TASK DIRECTIONS -> Reproduce the listing below, switching every occurrence of "GUI agent" to "interface agent" and leaving everything else unchanged.

Records from a data source ->

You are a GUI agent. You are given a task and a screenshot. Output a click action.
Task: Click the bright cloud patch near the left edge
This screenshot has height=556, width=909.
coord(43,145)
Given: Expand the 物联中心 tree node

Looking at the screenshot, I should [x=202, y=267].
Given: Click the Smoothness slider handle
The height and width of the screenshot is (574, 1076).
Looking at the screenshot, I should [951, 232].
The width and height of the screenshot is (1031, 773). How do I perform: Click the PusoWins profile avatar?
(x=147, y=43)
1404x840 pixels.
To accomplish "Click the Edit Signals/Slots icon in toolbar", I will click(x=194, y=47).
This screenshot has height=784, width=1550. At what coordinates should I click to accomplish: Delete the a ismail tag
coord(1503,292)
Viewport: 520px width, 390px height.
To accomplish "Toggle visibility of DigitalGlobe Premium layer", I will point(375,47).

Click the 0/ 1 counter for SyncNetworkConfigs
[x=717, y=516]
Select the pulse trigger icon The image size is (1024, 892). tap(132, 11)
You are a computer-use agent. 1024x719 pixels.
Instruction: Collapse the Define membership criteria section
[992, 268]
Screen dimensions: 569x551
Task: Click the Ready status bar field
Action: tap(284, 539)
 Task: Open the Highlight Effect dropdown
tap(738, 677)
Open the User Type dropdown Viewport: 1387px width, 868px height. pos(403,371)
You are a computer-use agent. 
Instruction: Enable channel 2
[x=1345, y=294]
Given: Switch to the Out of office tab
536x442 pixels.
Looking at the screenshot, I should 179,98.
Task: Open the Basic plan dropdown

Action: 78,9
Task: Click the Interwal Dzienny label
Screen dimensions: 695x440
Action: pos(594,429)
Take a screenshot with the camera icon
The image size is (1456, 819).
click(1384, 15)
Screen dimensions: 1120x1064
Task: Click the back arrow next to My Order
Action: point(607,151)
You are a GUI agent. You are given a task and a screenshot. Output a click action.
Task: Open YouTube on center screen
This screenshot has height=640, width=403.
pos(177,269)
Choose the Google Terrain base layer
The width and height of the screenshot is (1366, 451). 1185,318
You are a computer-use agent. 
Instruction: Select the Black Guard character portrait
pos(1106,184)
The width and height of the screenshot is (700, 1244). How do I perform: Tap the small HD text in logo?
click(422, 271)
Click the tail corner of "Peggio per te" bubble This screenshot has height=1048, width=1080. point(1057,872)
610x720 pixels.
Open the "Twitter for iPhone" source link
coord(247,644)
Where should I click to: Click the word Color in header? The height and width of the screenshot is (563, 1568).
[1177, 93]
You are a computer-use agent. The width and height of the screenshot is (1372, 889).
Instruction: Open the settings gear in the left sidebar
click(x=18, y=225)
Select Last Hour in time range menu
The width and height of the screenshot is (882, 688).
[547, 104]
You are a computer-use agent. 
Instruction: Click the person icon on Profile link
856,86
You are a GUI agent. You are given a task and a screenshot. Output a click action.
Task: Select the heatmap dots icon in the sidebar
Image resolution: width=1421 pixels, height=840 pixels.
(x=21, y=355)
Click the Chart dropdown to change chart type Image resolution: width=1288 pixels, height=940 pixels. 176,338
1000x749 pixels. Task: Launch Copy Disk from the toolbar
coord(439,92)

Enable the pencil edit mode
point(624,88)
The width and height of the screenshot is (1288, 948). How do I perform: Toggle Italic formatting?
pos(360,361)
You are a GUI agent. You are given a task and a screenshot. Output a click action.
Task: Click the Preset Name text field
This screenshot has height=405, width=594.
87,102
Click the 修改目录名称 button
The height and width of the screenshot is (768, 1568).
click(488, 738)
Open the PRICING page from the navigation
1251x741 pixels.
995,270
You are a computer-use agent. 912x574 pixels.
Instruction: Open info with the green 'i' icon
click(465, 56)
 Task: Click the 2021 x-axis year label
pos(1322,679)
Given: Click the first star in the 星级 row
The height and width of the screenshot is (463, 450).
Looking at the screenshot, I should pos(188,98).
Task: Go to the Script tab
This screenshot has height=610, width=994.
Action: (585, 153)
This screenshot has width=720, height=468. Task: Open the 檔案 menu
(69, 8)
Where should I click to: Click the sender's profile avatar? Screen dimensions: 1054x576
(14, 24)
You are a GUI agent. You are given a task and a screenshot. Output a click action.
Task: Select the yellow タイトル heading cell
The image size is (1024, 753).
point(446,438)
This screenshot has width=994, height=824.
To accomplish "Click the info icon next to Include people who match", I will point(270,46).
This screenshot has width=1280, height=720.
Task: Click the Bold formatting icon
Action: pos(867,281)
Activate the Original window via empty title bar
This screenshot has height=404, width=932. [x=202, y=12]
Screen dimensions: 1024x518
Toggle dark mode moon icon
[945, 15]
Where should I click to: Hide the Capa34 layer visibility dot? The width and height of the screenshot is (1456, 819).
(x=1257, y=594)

ANSWER BELOW ->
You are a interface agent. You are given a task and a screenshot. Output a click action.
Task: Click the bright cloud patch near the left edge
This screenshot has height=556, width=909.
coord(43,145)
Given: Expand the 物联中心 tree node

Looking at the screenshot, I should [x=202, y=267].
Given: Click the Smoothness slider handle
The height and width of the screenshot is (574, 1076).
Looking at the screenshot, I should [951, 232].
The width and height of the screenshot is (1031, 773). How do I perform: Click the PusoWins profile avatar?
(x=147, y=43)
1404x840 pixels.
To accomplish "Click the Edit Signals/Slots icon in toolbar", I will click(x=194, y=47).
This screenshot has height=784, width=1550. At what coordinates should I click to accomplish: Delete the a ismail tag
coord(1503,292)
Viewport: 520px width, 390px height.
To accomplish "Toggle visibility of DigitalGlobe Premium layer", I will point(375,47).

Click the 0/ 1 counter for SyncNetworkConfigs
[x=717, y=516]
Select the pulse trigger icon The image size is (1024, 892). tap(132, 11)
You are a computer-use agent. 1024x719 pixels.
Instruction: Collapse the Define membership criteria section
[992, 268]
Screen dimensions: 569x551
Task: Click the Ready status bar field
Action: tap(284, 539)
 Task: Open the Highlight Effect dropdown
tap(738, 677)
Open the User Type dropdown Viewport: 1387px width, 868px height. pos(403,371)
You are a computer-use agent. 
Instruction: Enable channel 2
[x=1345, y=294]
Given: Switch to the Out of office tab
536x442 pixels.
Looking at the screenshot, I should 179,98.
Task: Open the Basic plan dropdown

Action: 78,9
Task: Click the Interwal Dzienny label
Screen dimensions: 695x440
Action: pos(594,429)
Take a screenshot with the camera icon
The image size is (1456, 819).
click(1384, 15)
Screen dimensions: 1120x1064
Task: Click the back arrow next to My Order
Action: point(607,151)
You are a interface agent. You are given a task and a screenshot. Output a click action.
Task: Open YouTube on center screen
This screenshot has height=640, width=403.
pos(177,269)
Choose the Google Terrain base layer
The width and height of the screenshot is (1366, 451). 1185,318
You are a computer-use agent. 
Instruction: Select the Black Guard character portrait
pos(1106,184)
The width and height of the screenshot is (700, 1244). How do I perform: Tap the small HD text in logo?
click(422, 271)
Click the tail corner of "Peggio per te" bubble This screenshot has height=1048, width=1080. point(1057,872)
610x720 pixels.
Open the "Twitter for iPhone" source link
coord(247,644)
Where should I click to: Click the word Color in header? The height and width of the screenshot is (563, 1568).
[1177, 93]
You are a computer-use agent. The width and height of the screenshot is (1372, 889).
Instruction: Open the settings gear in the left sidebar
click(x=18, y=225)
Select Last Hour in time range menu
The width and height of the screenshot is (882, 688).
[547, 104]
You are a computer-use agent. 
Instruction: Click the person icon on Profile link
856,86
You are a interface agent. You are given a task and a screenshot. Output a click action.
Task: Select the heatmap dots icon in the sidebar
Image resolution: width=1421 pixels, height=840 pixels.
(x=21, y=355)
Click the Chart dropdown to change chart type Image resolution: width=1288 pixels, height=940 pixels. 176,338
1000x749 pixels. Task: Launch Copy Disk from the toolbar
coord(439,92)

Enable the pencil edit mode
point(624,88)
The width and height of the screenshot is (1288, 948). How do I perform: Toggle Italic formatting?
pos(360,361)
You are a interface agent. You are given a task and a screenshot. Output a click action.
Task: Click the Preset Name text field
This screenshot has height=405, width=594.
87,102
Click the 修改目录名称 button
The height and width of the screenshot is (768, 1568).
click(488, 738)
Open the PRICING page from the navigation
1251x741 pixels.
995,270
You are a computer-use agent. 912x574 pixels.
Instruction: Open info with the green 'i' icon
click(465, 56)
 Task: Click the 2021 x-axis year label
pos(1322,679)
Given: Click the first star in the 星级 row
The height and width of the screenshot is (463, 450).
Looking at the screenshot, I should pos(188,98).
Task: Go to the Script tab
This screenshot has height=610, width=994.
Action: (585, 153)
This screenshot has width=720, height=468. Task: Open the 檔案 menu
(69, 8)
Where should I click to: Click the sender's profile avatar? Screen dimensions: 1054x576
(14, 24)
You are a interface agent. You are given a task and a screenshot. Output a click action.
Task: Select the yellow タイトル heading cell
The image size is (1024, 753).
point(446,438)
This screenshot has width=994, height=824.
To accomplish "Click the info icon next to Include people who match", I will point(270,46).
This screenshot has width=1280, height=720.
Task: Click the Bold formatting icon
Action: pos(867,281)
Activate the Original window via empty title bar
This screenshot has height=404, width=932. [x=202, y=12]
Screen dimensions: 1024x518
Toggle dark mode moon icon
[945, 15]
Where should I click to: Hide the Capa34 layer visibility dot? The width and height of the screenshot is (1456, 819).
(x=1257, y=594)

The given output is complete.